On Friday, GIRLSET (that’s Camila, Lexi, Kendall, and Savanna) dropped their strongest and perhaps most persuasive superstar argument yet, “Tweak.” It’s sexy drill, K-pop style, one of those late-night-sounding booty call anthems that are actually more feminist under the surface. “I’m too crazy / Boy, don’t you step out of line / Might not make it out alive,” goes the bridge. Most importantly it sounds glossy, expensive. Big. Budget. (Ditto for its neon-lit music video.) I can easily see this track riding out the rest of the spring as a dark horse song of the summer.
This is a lot more than I would’ve said about GIRLSET a year ago. GIRLSET was actually formed in 2023 through a competition show put on by South Korea’s JYP Entertainment and U.S. label Republic Records to create the world’s first “U.S. girl group” trained by the K-pop method. Sound familiar? The show that formed KATSEYE, Dream Academy by HYBE x Geffen Record, also happened that year.

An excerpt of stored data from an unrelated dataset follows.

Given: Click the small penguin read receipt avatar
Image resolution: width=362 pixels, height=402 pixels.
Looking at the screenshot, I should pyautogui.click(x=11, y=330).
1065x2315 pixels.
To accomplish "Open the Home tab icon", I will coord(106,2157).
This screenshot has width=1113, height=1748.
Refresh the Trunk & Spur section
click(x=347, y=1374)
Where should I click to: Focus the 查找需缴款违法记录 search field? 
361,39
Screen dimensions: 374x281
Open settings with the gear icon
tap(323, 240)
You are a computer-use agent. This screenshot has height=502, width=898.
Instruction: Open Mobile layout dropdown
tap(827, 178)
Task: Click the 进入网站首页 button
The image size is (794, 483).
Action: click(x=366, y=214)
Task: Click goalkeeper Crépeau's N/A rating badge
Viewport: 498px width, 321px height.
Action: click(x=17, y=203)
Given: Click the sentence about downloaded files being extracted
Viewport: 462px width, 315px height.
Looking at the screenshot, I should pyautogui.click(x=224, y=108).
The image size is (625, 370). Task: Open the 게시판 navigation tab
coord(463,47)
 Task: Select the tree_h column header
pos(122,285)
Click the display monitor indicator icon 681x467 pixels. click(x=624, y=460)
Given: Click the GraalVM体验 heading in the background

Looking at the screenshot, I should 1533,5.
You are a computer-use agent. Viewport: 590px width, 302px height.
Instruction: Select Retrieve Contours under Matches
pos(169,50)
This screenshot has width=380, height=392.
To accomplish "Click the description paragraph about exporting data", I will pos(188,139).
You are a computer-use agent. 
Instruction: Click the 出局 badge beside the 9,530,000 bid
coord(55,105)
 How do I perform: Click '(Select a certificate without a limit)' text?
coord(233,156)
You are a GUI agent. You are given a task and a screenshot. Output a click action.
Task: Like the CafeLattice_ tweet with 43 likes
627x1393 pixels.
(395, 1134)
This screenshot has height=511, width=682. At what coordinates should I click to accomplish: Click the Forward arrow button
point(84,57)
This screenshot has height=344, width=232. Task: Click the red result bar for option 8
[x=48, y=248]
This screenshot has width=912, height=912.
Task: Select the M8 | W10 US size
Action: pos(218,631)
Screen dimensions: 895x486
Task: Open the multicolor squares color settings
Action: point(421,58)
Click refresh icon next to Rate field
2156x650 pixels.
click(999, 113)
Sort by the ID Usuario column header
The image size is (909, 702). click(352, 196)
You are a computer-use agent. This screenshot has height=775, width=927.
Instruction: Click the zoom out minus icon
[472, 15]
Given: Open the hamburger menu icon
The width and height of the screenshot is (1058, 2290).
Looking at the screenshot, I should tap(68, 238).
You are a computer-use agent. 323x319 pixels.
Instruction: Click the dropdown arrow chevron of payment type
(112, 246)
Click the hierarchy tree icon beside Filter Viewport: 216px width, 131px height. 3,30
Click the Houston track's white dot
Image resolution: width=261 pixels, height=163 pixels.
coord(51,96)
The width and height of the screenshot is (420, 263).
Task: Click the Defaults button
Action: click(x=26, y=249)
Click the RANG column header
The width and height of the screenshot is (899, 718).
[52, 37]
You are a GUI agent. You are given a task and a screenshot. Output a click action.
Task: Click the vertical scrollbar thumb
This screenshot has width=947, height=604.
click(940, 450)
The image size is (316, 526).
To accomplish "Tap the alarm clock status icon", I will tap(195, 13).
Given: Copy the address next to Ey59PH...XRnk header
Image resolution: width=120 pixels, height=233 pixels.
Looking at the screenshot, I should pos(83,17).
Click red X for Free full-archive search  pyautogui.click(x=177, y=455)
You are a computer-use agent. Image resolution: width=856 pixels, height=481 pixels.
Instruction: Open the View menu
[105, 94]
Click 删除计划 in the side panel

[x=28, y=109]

It was inevitable to compare the two groups to each other once they debuted. VCHA was the initial name given to the winners of JYP and Republic’s show — and for a while it seemed that they had the edge on KATSEYE. The group released the bubbly “Girls of the Year” in January 2024 to great hype and momentum, about five months before KATSEYE dropped “Debut.” But then, things seemed to stall for VHCA — they dropped a few more songs, a tween-targeted EP, and then kinda disappeared. By then, KATSEYE had swallowed up the spotlight.
The current GIRLSET is actually a rebrand — and for dark reasons. In 2025, one of the former members of VCHA filed a lawsuit against JYP Entertainment to break her contract. In the lawsuit, KG accused JYP disturbing labor violations including being overworked, having her meals tracked, and being denied proper medical attention after suffering physical injuries. KG also alleged that a former member of the group had committed suicide, and publicized her accusations through her social media channels. In response to the lawsuit JYP released a statement that said in part, “We deeply regret KG’s decision to file a lawsuit and make unilateral public statements containing false and exaggerated claims.”
It seems that all parties eventually reached a settlement; by August 2025, KG and another member Kaylee, left the group. That same month, the remaining members of VCHA came back as GIRLSET.
I mention all of this not to rehash the albatross hovering over the group, but to consider how long the journey has already been for GIRLSET — and just how hard-won even getting these latest releases out must’ve been. The rebrand has come with a re-positioning for the better: for a while, the aesthetics around VCHA felt too tween-focused to compete with a juggernaut like KATSEYE, which was clearly targeting older, more mature, audiences that could easily overlap with young adults. With the sultrier, R&B-focused sounds that GIRLSET is now mining, it’s clear the group has changed directions.
I’m wishing the best for its members, who are all still just between the ages of 18 and 20. I feel compelled to really root them on, because of their journey and because “Tweak” is actually, really great. The praise and positive comments that now shower their YouTube videos signal that the group, despite its very rocky start, seems to have finally found its path. Let’s hope it’s only smooth sailing from here.